4 Myths About Prosecco, Debunked

This Italian sparkling wine is definitely more than just a substitute for champagne.
Known as "generic sparkling wine" or "poor man's champagne", prosecco has gained quite an unfair reputation.

Truth is, it is a far more nuanced wine than most people give it credit for. Made exclusively in northeastern Italy, prosecco and prosecco Superiore are light and refreshing tipples that can be easily enjoyed by many.
“Everybody knows prosecco, but everybody thinks they know what it is and what it isn’t,” says Alan Tardi, the US ambassador for the Consortium of Conegliano Valdobbiadene Prosecco Superiore DOCG winemakers.

“People dismiss it. They think it’s not a wine that represents terroir, a long wine-making tradition or any kind of handcrafted, artisanal wine-making practice,” he continues.

To be sure, Prosecco and Prosecco Superiore are twice-fermented wines made from the grape variety Glera (it can also be blended with other specific grape varieties including Verdiso, Chardonnay and Pinot Grigio). Unlike champagne that is bottle-fermented, prosecco traditionally undergoes its second fermentation in pressurised steel tanks called autoclaves. As such, it is best drunk young — usually within a few years of its vintage, when its lively acidity and fresh flavours are at their peak.

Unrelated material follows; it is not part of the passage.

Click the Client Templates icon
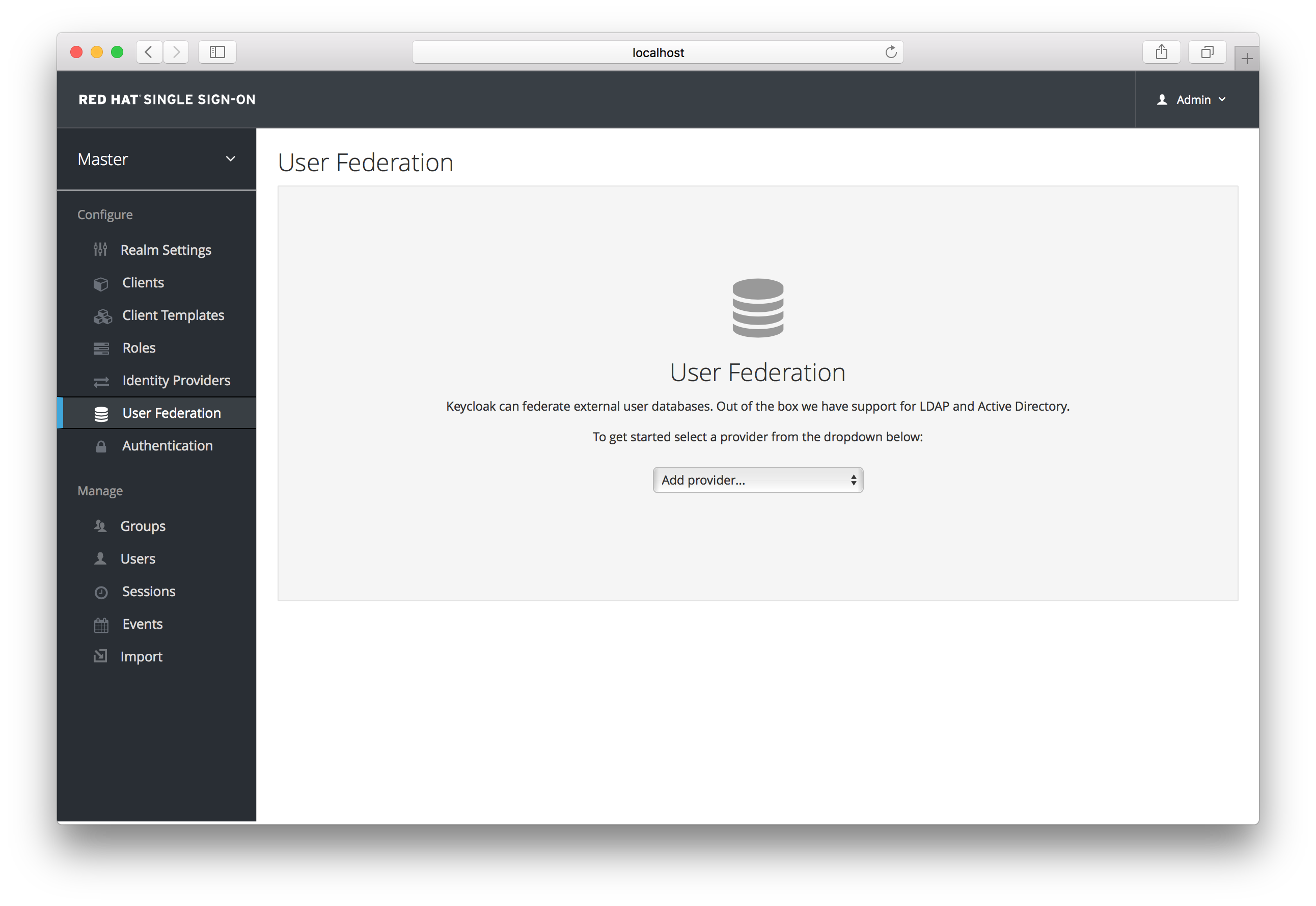The height and width of the screenshot is (906, 1316). [102, 315]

But its delicate aroma and taste profile aren’t the only things about prosecco and prosecco Superiore that most people misunderstand. We clear up four of these misconceptions.
Myth #1: All proseccos are the same

Changes introduced in 2009 defined two primary regions for prosecco-making in Italy — the larger and flatter DOC region, which produces higher yields, and the Prosecco Conegliano Valdobbiadene Superiore DOCG zone, which turns out far more nuanced wines made according to strict guidelines (these include handpicking grapes during daytime only).

Due to geological differences within Italy’s designated Prosecco-making regions, wines can be fruity and floral, redolent of fruits like apricots and pears, or more pronounced in their minerality. Production styles vary, too. For example, a cloudy prosecco colfondo is bottle-fermented, while some proseccos are made in a style that don’t have bubbles at all.

Sophisticated growers are now making single-vineyard expressions called Rive, while the most prestigious growing spot at present is the 106-hectare Cartizze cru not far from Valdobbiadene. Cartizze is usually made as a Dry Prosecco Superiore and is considered of the highest quality.

SEE ALSO: How to tell the difference between champagne and sparkling wines
Myth #2: Dry prosecco is not sweet

The “dry” classification is actually meant for the sweetest prosecco you can get, with up to 32g of residual sugar. If you’re looking for something (truly) dry and clean in flavour profile, go for the “brut” that has only up to 12 grams of sugar.
Prosecco vineyards in Veneto, Italy
Prosecco vineyards in Veneto, Italy
Myth #3: Prosecco is reserved for special occasions

What sets prosecco and prosecco Superiore apart from champagne is its price point — even boutique labels from the DOCG region clock in at prices that make them accessible for everyday drinking. And, they pair well with food too.

“You can pair a Brut with Dover sole roasted in the oven with cream sauce and freshness, and the dryness and the minerality is a really beautiful match," says Tardi. He continues: "(For sweeter types) such as Extra Dry or even a Dry, have it with spicy Asian food, and it’s perfect. The bubbles also help cleanse your palate.”

Myth #4: The only way to drink prosecco is from a flute

While a tall, elegant glass is certainly the most dramatic vessel for prosecco (or any bubbly), the narrow shape doesn’t allow much of the surface area of the wine to come into contact with oxygen. In fact, it can block your nose from getting all the fruity and floral aromas, meaning you won’t enjoy your wine as much.

Instead, opt for a white wine glass with a more open bowl or even a prosecco Superiore glass, where the tulip shape was specifically designed to enhance the natural characteristics of prosecco.